◆ **About this exercise**
All lines in the data that hold the word "picker" need copying.

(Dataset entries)
Start of Block

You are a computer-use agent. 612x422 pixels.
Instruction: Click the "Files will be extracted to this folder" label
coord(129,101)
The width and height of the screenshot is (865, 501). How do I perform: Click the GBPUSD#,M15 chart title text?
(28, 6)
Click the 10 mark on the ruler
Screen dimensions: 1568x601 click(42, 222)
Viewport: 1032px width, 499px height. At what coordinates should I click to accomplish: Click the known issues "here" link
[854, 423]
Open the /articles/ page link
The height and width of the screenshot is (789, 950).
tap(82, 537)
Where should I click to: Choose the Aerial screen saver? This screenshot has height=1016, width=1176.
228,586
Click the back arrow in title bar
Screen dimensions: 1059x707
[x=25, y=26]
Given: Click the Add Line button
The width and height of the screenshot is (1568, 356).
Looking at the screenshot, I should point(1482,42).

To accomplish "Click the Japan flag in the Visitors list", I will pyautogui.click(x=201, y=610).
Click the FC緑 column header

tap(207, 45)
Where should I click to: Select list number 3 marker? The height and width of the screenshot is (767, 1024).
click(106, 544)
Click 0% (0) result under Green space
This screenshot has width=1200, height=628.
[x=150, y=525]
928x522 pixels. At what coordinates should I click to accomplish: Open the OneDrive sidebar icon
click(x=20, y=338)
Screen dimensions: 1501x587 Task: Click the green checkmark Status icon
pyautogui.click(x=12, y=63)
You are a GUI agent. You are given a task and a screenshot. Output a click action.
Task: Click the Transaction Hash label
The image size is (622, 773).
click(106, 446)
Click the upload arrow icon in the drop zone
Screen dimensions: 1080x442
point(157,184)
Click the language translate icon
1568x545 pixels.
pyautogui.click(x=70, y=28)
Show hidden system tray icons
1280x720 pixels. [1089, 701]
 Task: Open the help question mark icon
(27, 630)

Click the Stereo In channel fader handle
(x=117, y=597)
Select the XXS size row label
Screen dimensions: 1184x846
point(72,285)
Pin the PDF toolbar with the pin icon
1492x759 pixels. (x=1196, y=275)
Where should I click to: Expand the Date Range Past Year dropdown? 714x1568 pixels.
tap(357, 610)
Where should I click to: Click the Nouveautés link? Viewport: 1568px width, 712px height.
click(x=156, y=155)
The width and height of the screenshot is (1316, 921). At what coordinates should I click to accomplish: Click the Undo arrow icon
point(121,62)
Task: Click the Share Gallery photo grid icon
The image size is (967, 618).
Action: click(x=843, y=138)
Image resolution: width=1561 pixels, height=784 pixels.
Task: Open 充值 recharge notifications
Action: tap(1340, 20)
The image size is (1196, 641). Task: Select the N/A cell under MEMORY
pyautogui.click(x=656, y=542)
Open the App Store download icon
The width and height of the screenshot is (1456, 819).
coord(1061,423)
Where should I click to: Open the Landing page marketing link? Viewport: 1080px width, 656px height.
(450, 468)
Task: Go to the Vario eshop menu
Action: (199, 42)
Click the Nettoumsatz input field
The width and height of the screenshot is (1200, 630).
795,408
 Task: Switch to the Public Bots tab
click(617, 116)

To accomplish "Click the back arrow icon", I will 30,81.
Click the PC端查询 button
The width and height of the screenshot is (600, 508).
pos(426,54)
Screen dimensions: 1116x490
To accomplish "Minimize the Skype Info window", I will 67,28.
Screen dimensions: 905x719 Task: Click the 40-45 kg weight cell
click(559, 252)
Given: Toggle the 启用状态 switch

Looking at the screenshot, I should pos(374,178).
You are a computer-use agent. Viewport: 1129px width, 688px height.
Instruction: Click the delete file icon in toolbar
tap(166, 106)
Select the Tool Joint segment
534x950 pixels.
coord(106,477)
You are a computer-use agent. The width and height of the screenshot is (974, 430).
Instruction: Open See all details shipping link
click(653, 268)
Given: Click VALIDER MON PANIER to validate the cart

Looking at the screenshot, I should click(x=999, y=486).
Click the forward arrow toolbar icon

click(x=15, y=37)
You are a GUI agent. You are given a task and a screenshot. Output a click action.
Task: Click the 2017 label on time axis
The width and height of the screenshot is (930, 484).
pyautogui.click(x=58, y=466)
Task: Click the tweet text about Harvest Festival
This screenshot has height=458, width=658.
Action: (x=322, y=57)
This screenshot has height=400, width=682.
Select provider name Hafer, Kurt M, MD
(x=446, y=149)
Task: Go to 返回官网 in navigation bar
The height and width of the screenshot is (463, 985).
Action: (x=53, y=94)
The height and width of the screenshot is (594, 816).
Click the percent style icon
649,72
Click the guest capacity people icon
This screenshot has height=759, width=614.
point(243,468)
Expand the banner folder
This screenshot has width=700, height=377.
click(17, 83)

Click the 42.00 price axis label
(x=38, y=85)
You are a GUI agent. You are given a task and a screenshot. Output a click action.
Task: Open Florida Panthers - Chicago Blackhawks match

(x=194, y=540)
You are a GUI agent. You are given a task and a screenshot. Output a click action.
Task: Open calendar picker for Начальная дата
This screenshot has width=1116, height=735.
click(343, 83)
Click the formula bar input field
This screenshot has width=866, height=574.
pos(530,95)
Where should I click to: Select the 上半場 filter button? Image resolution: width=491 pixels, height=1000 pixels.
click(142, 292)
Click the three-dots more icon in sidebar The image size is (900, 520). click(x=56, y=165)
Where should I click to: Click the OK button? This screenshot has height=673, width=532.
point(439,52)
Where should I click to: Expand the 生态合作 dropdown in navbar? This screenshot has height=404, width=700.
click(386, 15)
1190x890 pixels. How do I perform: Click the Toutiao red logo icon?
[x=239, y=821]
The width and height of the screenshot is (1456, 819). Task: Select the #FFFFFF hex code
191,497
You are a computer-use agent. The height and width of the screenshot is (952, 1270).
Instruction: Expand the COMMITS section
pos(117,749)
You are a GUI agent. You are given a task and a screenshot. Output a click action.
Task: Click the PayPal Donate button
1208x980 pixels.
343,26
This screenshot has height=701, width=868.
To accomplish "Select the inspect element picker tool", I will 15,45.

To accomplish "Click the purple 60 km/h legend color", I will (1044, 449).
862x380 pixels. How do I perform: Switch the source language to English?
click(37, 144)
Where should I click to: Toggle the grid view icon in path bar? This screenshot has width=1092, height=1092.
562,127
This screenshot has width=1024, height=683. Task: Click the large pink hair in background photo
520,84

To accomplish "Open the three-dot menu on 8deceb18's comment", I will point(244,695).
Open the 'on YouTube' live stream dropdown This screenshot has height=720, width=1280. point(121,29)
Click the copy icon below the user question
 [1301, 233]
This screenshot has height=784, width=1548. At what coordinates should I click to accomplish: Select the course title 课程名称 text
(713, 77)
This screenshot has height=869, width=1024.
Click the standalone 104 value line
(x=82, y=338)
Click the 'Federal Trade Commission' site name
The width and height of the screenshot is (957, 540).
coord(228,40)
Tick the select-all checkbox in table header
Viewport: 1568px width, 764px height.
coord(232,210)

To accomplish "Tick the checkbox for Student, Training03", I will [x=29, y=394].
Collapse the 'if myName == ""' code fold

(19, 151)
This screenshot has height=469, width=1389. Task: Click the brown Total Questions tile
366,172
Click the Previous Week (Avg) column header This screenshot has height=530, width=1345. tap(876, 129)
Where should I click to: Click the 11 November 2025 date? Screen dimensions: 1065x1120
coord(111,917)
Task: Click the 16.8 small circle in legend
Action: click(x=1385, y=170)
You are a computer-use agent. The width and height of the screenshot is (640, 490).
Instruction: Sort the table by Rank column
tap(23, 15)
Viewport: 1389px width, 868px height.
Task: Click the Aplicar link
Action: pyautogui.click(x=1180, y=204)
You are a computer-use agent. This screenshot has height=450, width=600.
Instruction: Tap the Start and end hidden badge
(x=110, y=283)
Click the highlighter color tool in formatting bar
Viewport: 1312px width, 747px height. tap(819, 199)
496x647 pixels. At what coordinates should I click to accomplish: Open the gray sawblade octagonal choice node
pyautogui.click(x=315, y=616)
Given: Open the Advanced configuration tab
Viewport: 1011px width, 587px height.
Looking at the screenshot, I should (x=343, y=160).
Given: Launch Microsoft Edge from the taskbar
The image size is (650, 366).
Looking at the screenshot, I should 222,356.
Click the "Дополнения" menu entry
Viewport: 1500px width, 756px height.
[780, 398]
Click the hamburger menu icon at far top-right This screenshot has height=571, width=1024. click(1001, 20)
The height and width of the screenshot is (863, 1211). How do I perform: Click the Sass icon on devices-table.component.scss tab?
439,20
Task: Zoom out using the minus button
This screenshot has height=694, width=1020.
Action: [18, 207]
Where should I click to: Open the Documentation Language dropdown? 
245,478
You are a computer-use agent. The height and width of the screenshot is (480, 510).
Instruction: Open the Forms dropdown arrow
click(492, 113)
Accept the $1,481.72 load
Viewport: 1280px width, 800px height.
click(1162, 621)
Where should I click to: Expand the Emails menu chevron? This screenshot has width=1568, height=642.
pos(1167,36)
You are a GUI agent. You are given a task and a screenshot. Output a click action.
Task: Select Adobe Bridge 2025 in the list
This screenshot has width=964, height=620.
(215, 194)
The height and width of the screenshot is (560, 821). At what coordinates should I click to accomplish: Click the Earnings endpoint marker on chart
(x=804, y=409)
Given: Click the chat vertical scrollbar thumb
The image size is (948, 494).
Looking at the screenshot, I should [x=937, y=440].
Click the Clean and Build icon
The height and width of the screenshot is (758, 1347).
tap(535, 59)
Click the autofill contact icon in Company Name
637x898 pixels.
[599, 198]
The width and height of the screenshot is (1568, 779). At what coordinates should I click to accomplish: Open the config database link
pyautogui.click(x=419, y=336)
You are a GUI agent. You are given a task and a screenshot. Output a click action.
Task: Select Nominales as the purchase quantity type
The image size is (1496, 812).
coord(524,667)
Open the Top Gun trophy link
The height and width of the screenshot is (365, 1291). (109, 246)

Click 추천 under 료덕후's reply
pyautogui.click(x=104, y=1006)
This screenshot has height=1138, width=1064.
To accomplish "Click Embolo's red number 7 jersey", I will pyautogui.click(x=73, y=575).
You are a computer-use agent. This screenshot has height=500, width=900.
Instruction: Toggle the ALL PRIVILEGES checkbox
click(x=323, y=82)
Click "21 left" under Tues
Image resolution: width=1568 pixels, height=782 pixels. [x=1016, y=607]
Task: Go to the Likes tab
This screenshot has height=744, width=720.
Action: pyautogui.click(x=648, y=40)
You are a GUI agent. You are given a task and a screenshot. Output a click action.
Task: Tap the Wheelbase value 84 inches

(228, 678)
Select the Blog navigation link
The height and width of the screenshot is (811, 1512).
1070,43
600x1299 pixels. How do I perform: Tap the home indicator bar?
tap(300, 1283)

End of Block

◆ **Task answer**
Task: Open calendar picker for Начальная дата
To accomplish "Select the inspect element picker tool", I will 15,45.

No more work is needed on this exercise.